The 4th-century Christian bishop Athanasius of Alexandria was the first to label this collection of biblical books as "histories".[2] This term is misleading for three reasons:

  1. The books are not 'historical' in the modern sense of the word, namely attempting to describe events "as they really were". In pre-modern times, 'histories' were generally written for didactic purposes (teaching readers how to live good lives), to justify a king's actions or to prove he fulfilled his royal duties (official histories/biographies), or written with various religious or ideological goals in mind.[2]
  2. The books cover a wide range of genres beyond just 'history' (in its pre-modern sense).[2]
  3. There are several books (such as parts of Genesis, Exodus, Numbers, the opening of Deuteronomy, and some Psalms including 78, 105, 106, 107) similar to some in this grouping of "Historical Books" in the sense that they contain narratives about the past, but they are found in different sections of the Bible.[2]

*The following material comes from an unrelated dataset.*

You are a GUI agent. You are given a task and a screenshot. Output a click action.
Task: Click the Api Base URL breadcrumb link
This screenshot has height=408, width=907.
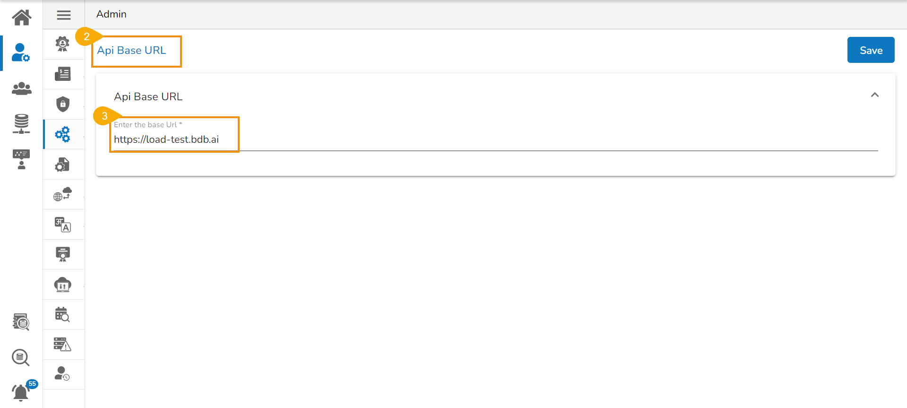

The books provide a collection of stories about the Israelites spanning nearly a millennium, from their conquest of Canaan until the return to Zion in 539 BCE. The historical books tell of the entry of the Israelites into the Promised Land after The Exodus, the leadership of the biblical judges, the establishment of the United Monarchy and its subsequent division into the northern Kingdom of Israel and southern Kingdom of Judah, and the Babylonian captivity.[3][4] Modern scholars think that what reliable material can be found in these books of the Bible describes a period from the late second millennium to the 4th century BCE, often written down long after the alleged events, and edited several times. In addition, they warn that it is important to try to distinguish fact from fiction and that the term 'historical books' should be taken with a grain of salt.[2]: 313 

List

The historical books of the main Christian canons are as follows:[5]

  • Joshua
  • Judges
  • Ruth
  • Samuel, split in two in Christian Bibles:
  • Kings, split in two in Christian Bibles:
  • Chronicles, split in two in Christian Bibles:
  • Ezra (1 Esdras)
  • Nehemiah (2 Esdras)
  • Tobit (only included in the Catholic and Orthodox canons)
  • Judith (only included in the Catholic and Orthodox canons)
  • Esther
  • Some of the Books of the Maccabees:
    • 1 Maccabees (only included in the Catholic and Orthodox canons)
    • 2 Maccabees (only included in the Catholic and Orthodox canons)
    • 3 Maccabees (only included in the Orthodox canons)
    • 4 Maccabees (Protestant, Catholic, and Eastern Orthodox Churches consider it noncanonical. The Catholic Trent Council and the Eastern Orthodox Quintsext Council exclude it, but Greek Orthodox and Georgian Orthodox Bibles have included it in their pages without officially considering it canonical.)
  • 3 Esdras ("3 Esdras" in Russian Bibles correspond to "4 Esdras" in Vulgate Bibles. Russian and Georgian Bibles often include it, but their Churches consider it noncanonical based on the Eastern Orthodox Quintsext Council. The Protestant and Catholic Churches also consider it noncanonical.)